# New Name for online Jewellery Business



## scubee (11 May 2008)

Can anyone suggest short names for an online jewellery business (semi-precious stones). I am looking at the following words but would love someone to come up with something catchy with the word Quarry or a different suggestion would be great.

The ? Quarry
Quarry ?
? Quarry

Thank You


----------



## rmelly (11 May 2008)

Ratners?

Grot?


----------



## z103 (11 May 2008)

Try putting some of your names into here
www.netsol.com
To see if they are available. It might narrow it down a bit.


----------



## Bob the slob (12 May 2008)

The gemstone quarry
The jewel quarry
Gemstone quarry


----------



## Angrygirl (12 May 2008)

Precious quarry


----------



## scubee (12 May 2008)

Thanks guys/gals have the names you mention - any other ideas - even if it is not using the word quarry.


----------



## rgfuller (12 May 2008)

quarry4u.com
quarry4gems.com
q4gems.com
jewels4q.com

Does it need to be a .com, perhaps .ie, .eu - what will be your target customer.


----------



## Jimbobp (12 May 2008)

Er, QuarryStones - or is that too obvious!


----------



## foxylady (12 May 2008)

scubee said:


> Thanks guys/gals have the names you mention - any other ideas - even if it is not using the word quarry.


 

Bling when your winning (prob a bit too long)
Blingtastic
Blingerrific


----------



## Staples (12 May 2008)

The Diamond Quarry?


----------



## scubee (12 May 2008)

Bling and Diamond - give an impression of expensive jewellery but keep them coming.


----------



## Soldier (12 May 2008)

Quarry is Quality you could have a cool logo then with the Q's inter lying.


----------



## davidoco (12 May 2008)

when i hear the word quarry i think of products like 804 down and cement blocks although i'm probably not your target audience.


----------



## DavyJones (12 May 2008)

How about Endless Quarries and your slogan could be: Endless Quarries, where we'll dig your stones


----------



## ailbhe (12 May 2008)

Shine.


----------



## runner (13 May 2008)

Quarry Vale?


----------



## euromortgage (13 May 2008)

Hi scubee

As someone with experience in SEO for websites, I'd suggest having jewellery in the name as it will aid in Google Searches etc (You don't have to do this , its still possible to rank for your keywords but it does help!). "Quarry" is not really a word you want to rank for when at the end of the day you'll be selling jewellery.


----------



## ClubMan (13 May 2008)

scubee said:


> Can anyone suggest short names for an online jewellery business (semi-precious stones)

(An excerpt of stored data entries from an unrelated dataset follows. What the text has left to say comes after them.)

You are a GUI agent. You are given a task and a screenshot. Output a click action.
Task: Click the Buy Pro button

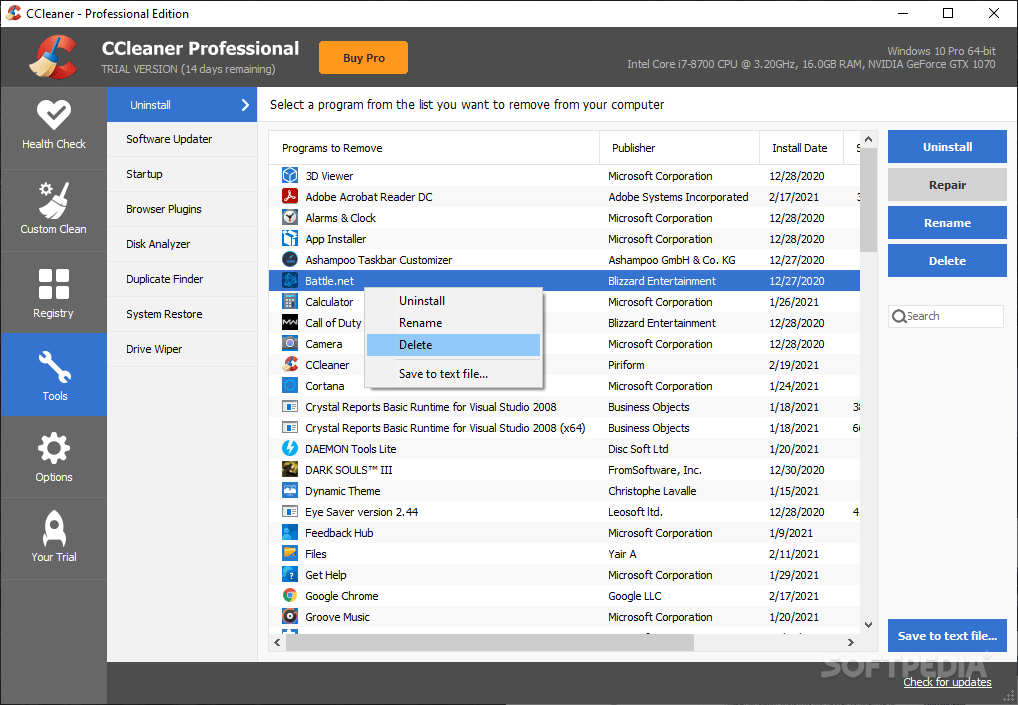[x=363, y=57]
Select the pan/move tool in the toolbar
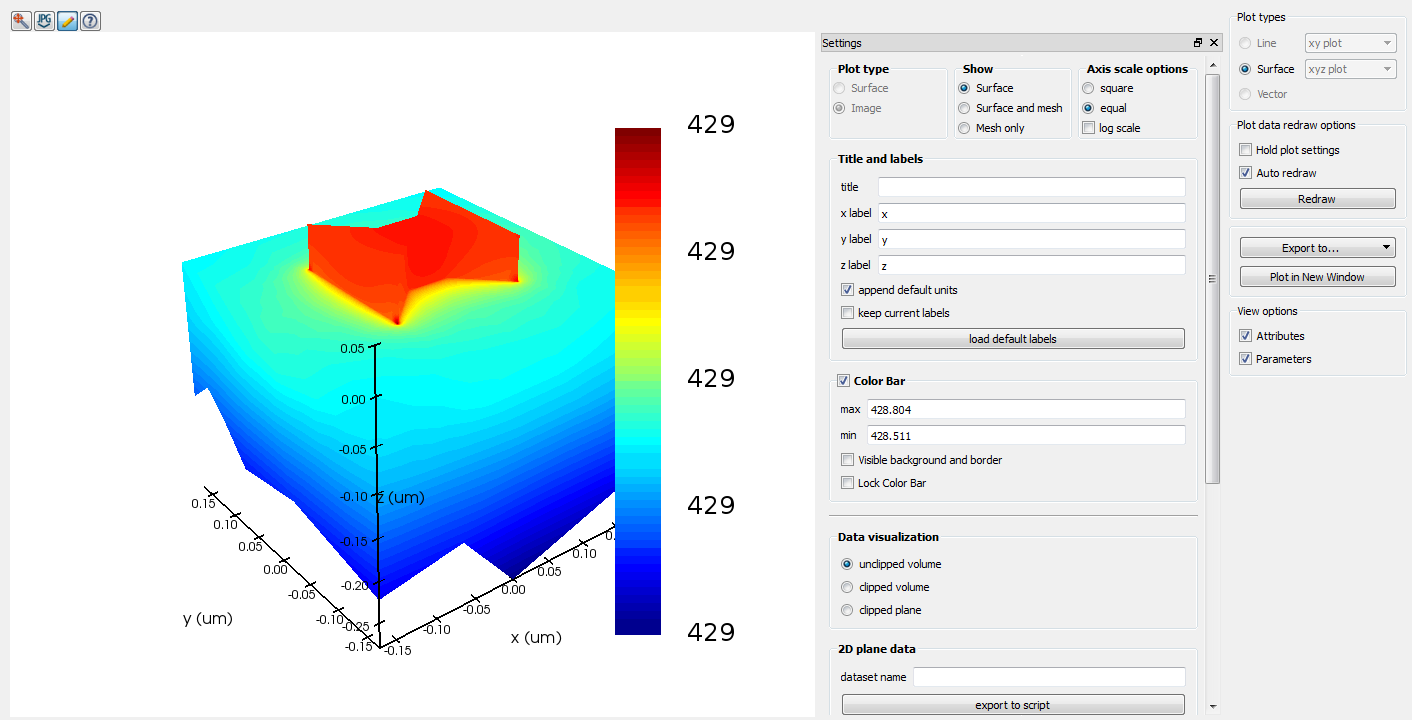Image resolution: width=1412 pixels, height=720 pixels. click(21, 20)
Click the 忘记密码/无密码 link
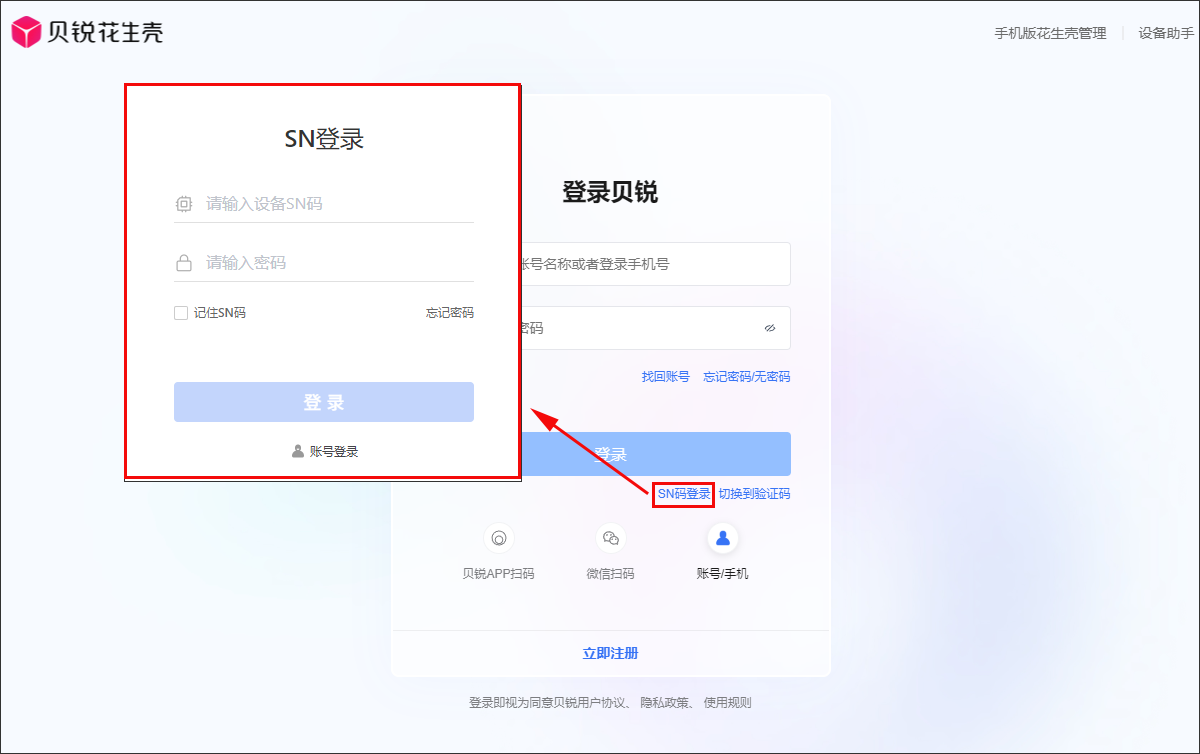 [x=746, y=377]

icantbelieveitsnotadiamond.com


----------



## Graham_07 (13 May 2008)

rocks-r-us.ie ?


----------



## rory22 (13 May 2008)

asgoodasgold.ie?

Starts with an 'a' for alphabetical listings


----------



## scubee (14 May 2008)

Hi guys, Take point from Euromortgage - maybe I should put the word Jewellery into the name.  I like the name asgoodasgold.ie.  Don't think the longer name is great as it could be quite a tongue twister for people when they are being asked where the got the goods.    

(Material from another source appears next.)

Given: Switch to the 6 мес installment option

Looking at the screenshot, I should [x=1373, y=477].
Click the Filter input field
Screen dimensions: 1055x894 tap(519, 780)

Can anyone suggest some alternatives for the following option for a name.  The words Eve and Garden of Eden.


----------



## Flax (14 May 2008)

leghorn said:


> Try putting some of your names into here
> 
> To see if they are available. It might narrow it down a bit.


 
Not a good idea!

Network Solutions register domains people previoously searched for (but didn't immediately buy.) This has been discussed in the media a few times.


----------



## foxylady (15 May 2008)

scubee said:


> Hi guys, Take point from Euromortgage - maybe I should put the word Jewellery into the name. I like the name asgoodasgold.ie. Don't think the longer name is great as it could be quite a tongue twister for people when they are being asked where the got the goods.
> 
> Can anyone suggest some alternatives for the following option for a name. The words Eve and Garden of Eden.


 
Evesgems.ie


----------



## rory22 (15 May 2008)

gemofeve.ie?


----------



## runner (15 May 2008)

duels.ie


----------



## DrMoriarty (15 May 2008)

sparkl.ie


----------



## cole (15 May 2008)

Eden Rocks?
Gems from Paradise?


----------



## Bank Manager (15 May 2008)

S.P. Stones ...


----------



## better5555 (15 May 2008)

what about.
blingaringding


----------



## better5555 (15 May 2008)

Blingaringding


----------



## lipper (16 May 2008)

I would go with bling! Quarry does not bring to mind jewelry, rather big dirty rocks and JCB diggers...


----------



## z105 (16 May 2008)

iamthequarry.com


----------



## amgd28 (16 May 2008)

lookatthesizeofthatrock.com


----------



## scubee (16 May 2008)

Thanks for replies.  I'm chopping and changing - forgive me.  Does anyone have any ideas around the following words to include the word "jewellery" or "designs" or the like with

Eve
Snake
Eden
Garden
Adam
Cleopatra


----------



## rory22 (16 May 2008)

Hi Scubee,

are you sure your not in danger of over complicating things? A name that says exactly what you do and what services you offer may give you more of an edge, esp when it comes to web searches-

eg

Eden Jewelery (edenjewellery.ie)

Adam & Eve's Garden of Eden designs (aegdesigns.ie)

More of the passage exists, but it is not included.